Systems vs Goals & Measuring Progress

Systems vs Goals:

“The purpose of setting goals is to win the game. The purpose of building systems is to continue playing the game. True long-term thinking is goal-less thinking. It’s not about any single accomplishment. It is about the cycle of endless refinement and continuous improvement.”

  • “A systems-first mentality provides the antidote. When you fall in love with the process rather than the product, you don’t have to wait to give yourself permission to be happy. You can be satisfied anytime your system is running.”
  • “It’s remarkable what you can build if you just don’t stop. It’s remarkable the business you can build if you don’t stop working. It’s remarkable the body you can build if you don’t stop training. It’s remarkable the knowledge you can build if you don’t stop learning. It’s remarkable the fortune you can build if you don’t stop saving. It’s remarkable the friendships you can build if you don’t stop caring. Small habits don’t add up. They compound.

Measuring Progress:

Simple Rule:Never miss twice…Missing once is an accident. Missing twice is the start of a new habit.”

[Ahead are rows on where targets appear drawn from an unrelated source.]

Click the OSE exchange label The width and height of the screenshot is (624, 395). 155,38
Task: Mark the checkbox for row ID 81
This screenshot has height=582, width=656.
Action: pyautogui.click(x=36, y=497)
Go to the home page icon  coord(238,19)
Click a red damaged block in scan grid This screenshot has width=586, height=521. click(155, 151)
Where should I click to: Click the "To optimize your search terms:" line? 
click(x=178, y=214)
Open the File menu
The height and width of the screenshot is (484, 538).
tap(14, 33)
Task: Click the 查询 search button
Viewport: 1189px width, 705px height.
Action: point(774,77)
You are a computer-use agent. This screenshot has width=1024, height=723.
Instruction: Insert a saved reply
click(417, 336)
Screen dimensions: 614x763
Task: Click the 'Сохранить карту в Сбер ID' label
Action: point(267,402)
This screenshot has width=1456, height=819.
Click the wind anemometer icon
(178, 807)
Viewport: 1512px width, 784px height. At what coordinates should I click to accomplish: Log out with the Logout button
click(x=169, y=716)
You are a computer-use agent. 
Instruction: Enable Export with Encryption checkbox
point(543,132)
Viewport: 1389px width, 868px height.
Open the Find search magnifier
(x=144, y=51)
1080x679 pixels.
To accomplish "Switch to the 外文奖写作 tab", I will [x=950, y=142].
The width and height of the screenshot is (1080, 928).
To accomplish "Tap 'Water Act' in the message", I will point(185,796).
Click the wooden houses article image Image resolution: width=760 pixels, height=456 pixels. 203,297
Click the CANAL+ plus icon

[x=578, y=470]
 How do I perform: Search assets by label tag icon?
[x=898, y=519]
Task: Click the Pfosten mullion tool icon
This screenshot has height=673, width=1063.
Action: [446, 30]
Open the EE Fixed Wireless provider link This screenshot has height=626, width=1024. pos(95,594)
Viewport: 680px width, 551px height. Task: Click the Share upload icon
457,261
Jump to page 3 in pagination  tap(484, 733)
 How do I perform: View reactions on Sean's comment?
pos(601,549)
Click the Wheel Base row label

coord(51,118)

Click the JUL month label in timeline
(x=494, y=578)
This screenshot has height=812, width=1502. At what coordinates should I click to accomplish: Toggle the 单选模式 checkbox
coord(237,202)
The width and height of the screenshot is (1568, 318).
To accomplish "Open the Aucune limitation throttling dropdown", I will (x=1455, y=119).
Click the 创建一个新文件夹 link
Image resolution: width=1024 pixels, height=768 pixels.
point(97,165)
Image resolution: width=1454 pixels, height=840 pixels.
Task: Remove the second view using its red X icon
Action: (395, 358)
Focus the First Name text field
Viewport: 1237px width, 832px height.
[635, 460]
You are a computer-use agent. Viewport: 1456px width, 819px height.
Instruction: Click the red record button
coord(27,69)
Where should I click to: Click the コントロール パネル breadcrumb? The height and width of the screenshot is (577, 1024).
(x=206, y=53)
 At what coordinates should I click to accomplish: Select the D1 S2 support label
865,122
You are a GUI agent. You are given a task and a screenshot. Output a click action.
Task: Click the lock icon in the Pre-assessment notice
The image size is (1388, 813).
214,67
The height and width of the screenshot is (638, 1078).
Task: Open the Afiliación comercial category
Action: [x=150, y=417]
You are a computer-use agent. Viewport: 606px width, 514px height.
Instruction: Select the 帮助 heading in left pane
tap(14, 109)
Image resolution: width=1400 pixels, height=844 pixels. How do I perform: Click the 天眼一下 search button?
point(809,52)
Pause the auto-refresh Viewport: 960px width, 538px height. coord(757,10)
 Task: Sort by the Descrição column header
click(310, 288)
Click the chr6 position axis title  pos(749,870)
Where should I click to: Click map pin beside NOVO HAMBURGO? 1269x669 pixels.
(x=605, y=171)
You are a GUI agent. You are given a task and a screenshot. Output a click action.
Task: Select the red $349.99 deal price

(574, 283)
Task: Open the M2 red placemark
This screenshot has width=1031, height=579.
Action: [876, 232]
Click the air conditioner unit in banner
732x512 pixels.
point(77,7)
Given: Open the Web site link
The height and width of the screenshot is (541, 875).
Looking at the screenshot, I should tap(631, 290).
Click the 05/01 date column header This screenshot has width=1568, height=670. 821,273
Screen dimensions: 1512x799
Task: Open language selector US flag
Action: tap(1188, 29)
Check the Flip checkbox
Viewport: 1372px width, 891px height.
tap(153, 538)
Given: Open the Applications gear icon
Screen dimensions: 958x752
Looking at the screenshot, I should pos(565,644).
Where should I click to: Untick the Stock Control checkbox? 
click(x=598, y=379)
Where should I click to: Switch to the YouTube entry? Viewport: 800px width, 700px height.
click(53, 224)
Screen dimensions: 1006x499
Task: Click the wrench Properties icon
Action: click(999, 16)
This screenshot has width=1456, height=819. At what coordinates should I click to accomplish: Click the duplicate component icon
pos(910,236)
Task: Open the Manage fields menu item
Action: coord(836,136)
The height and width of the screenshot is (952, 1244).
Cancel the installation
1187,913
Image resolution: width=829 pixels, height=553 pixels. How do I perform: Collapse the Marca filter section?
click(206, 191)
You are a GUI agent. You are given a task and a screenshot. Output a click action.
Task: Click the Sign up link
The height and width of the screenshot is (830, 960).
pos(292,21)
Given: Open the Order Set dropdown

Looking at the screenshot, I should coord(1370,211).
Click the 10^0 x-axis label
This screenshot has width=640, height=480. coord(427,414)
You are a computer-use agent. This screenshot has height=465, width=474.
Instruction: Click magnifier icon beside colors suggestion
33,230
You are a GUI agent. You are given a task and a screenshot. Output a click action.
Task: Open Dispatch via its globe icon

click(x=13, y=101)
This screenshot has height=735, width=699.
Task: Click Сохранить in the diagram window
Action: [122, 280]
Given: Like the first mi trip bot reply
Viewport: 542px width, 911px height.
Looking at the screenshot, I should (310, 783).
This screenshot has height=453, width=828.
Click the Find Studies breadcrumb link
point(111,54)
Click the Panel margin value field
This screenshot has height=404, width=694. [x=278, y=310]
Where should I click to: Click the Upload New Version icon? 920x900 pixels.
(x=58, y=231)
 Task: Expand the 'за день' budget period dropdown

  • Habit Tracking: “Perhaps the best way to measure your progress is with a habit tracker…Habit tracking (1) creates a visual cue that can remind you to act, (2) is inherently motivating because you see the progress you are making and don’t want to lose it, and (3) feels satisfying whenever you record another successful instance of your habit. Furthermore, habit tracking provides visual proof that you are casting votes for the type of person you wish to become, which is a delightful form of immediate and intrinsic gratification.”
  • 1 Percent Better: “If you can get 1 percent better each day for one year, you’ll end up thirty-seven times better by the time you’re done. Conversely, if you get 1 percent worse each day for one year, you’ll decline nearly down to zero. What starts as a small win or a minor setback accumulates into something much more.”
  • Time: “Time magnifies the margin between success and failure. It will multiply whatever you feed it. Good habits make time your ally. Bad habits make time your enemy.
  • Outcomes:Your outcomes are a lagging measure of your habits. Your net worth is a lagging measure of your financial habits. Your weight is a lagging measure of your eating habits. Your knowledge is a lagging measure of your learning habits. Your clutter is a lagging measure of your cleaning habits. You get what you repeat.
  • Reflection and Review: “Reflection can also bring a sense of perspective. Daily habits are powerful because of how they compound, but worrying too much about every daily choice is like looking at yourself in the mirror from an inch away. You can see every imperfection and lose sight of the bigger picture. There is too much feedback. Conversely, never reviewing your habits is like never looking in the mirror. You aren’t aware of easily fixable flaws — a spot on your shirt, a bit of food in your teeth. There is too little feedback. Periodic reflection and review is like viewing yourself in the mirror from a conversational distance. You can see the important changes you should make without losing sight of the bigger picture. You want to view the entire mountain range, not obsess over each peak and valley.”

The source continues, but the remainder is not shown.